In reality, the findings suggest that incorporating FinTech, green finance, and green innovations into banking institutions’ daily operations is critical to achieving SP. Furthermore, the study’s findings give numerous practical managerial advice for bank managers as well as lawmakers. These include the use of new technology and the funding of environmentally friendly programs to improve overall environmental sustainability performance, the improvement of managerial attitudes toward the natural environment, and the establishment of appropriate green innovative cultures within banks. Moreover, the Bangladesh Bank (the country’s central bank) and the government may encourage GF and innovation by compensating or rewarding banking institutions that prudently implement new technologies such as blockchain, online banking, mobile banking, and digital lending, as well as finance a variety of eco-friendly projects such as renewable energy, energy efficiency, green industry development, and waste management, as these activities support organizational achievement. To boost sustainable performance, managers and policymakers must focus on adopting new technologies, GF, and innovation.
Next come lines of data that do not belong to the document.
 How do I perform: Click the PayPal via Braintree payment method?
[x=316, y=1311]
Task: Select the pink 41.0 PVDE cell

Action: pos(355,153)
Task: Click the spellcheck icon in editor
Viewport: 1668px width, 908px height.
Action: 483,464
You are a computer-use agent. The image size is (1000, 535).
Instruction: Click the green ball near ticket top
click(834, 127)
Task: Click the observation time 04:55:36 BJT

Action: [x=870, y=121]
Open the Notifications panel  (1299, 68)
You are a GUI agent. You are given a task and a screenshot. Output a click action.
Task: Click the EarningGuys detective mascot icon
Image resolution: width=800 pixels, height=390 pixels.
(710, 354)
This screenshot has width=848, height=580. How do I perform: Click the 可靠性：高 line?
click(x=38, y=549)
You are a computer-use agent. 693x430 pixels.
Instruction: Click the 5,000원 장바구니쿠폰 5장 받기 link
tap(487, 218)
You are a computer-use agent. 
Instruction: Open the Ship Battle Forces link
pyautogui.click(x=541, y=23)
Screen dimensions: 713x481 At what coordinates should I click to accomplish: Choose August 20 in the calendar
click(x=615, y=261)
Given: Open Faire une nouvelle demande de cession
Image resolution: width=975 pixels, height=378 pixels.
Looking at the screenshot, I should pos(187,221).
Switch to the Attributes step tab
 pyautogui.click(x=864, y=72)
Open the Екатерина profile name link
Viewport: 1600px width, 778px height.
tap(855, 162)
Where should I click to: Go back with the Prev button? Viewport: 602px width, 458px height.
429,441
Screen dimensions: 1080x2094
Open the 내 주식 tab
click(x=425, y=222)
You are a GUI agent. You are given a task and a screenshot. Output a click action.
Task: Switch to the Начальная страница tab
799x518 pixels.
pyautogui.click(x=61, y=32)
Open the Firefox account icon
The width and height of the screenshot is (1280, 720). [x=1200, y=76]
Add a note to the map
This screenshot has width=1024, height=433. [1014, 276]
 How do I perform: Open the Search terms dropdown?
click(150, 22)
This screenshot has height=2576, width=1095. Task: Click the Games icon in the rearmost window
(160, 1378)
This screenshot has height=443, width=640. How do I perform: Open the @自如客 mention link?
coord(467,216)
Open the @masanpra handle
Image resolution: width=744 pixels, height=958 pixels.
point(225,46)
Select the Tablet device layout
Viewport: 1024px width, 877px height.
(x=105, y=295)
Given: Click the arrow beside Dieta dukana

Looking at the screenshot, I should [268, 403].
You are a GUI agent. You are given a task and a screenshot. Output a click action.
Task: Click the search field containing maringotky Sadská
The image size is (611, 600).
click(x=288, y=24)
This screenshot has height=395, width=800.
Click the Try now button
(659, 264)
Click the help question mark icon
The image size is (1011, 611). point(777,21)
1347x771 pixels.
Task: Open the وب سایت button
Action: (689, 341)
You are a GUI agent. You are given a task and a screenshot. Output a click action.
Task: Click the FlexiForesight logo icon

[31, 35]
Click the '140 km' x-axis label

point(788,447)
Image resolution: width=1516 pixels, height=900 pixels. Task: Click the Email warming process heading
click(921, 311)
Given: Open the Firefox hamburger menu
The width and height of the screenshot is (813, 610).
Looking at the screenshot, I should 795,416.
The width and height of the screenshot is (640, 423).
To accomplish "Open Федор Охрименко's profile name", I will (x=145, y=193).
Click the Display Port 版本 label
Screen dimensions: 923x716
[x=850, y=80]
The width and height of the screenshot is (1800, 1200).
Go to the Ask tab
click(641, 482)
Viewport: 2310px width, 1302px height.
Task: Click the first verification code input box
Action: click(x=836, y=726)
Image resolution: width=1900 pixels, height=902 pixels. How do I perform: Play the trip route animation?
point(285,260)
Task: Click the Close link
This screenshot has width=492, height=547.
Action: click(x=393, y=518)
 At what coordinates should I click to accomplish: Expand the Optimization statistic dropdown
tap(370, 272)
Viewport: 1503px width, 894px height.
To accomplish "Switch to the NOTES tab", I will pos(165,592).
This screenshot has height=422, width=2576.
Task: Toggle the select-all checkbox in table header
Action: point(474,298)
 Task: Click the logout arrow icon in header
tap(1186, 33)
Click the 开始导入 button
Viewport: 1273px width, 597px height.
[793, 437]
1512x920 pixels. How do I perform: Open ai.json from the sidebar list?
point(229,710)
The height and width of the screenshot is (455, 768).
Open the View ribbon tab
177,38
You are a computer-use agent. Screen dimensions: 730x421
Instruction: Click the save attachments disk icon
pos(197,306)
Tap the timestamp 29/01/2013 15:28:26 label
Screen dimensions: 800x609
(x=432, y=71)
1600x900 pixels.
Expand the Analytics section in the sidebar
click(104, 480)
Despite making an important contribution to the literature on technological innovation, GF, GI, and environmental sustainability management, this study contains some flaws that should be addressed in future research. Firstly, the study’s sample size was limited to 351 employees, including 74% males and 26% females, from Bangladeshi banking firms; thus, the results might not be applicable to other emerging nations or business sectors. The samples indicate that data collection is unbalanced due to the narrower cultural context that male workers are higher than females. As a result, the findings of the study can only be applicable to the banking sectors of an emerging economy such as Bangladesh or similar cultural contexts. Future studies may use larger samples, balance the gender gaps, and include people from different countries and industries. Secondly, the study looked at the influence of FA on SP, with GF and GI acting as a mediator. Nevertheless, by analyzing multiple mediators such as environmental strategy, employee green behavior, and technological capabilities, the current research model’s explanatory power might be enhanced. Finally, the SP assessment measures did not take into account whether the studied firms have sustainability policies and procedures in place to demonstrate legislative compliance or their commitment to environmental SP. Therefore, a future study may concentrate on alternate environmental facilitators, accelerators, and stimuli.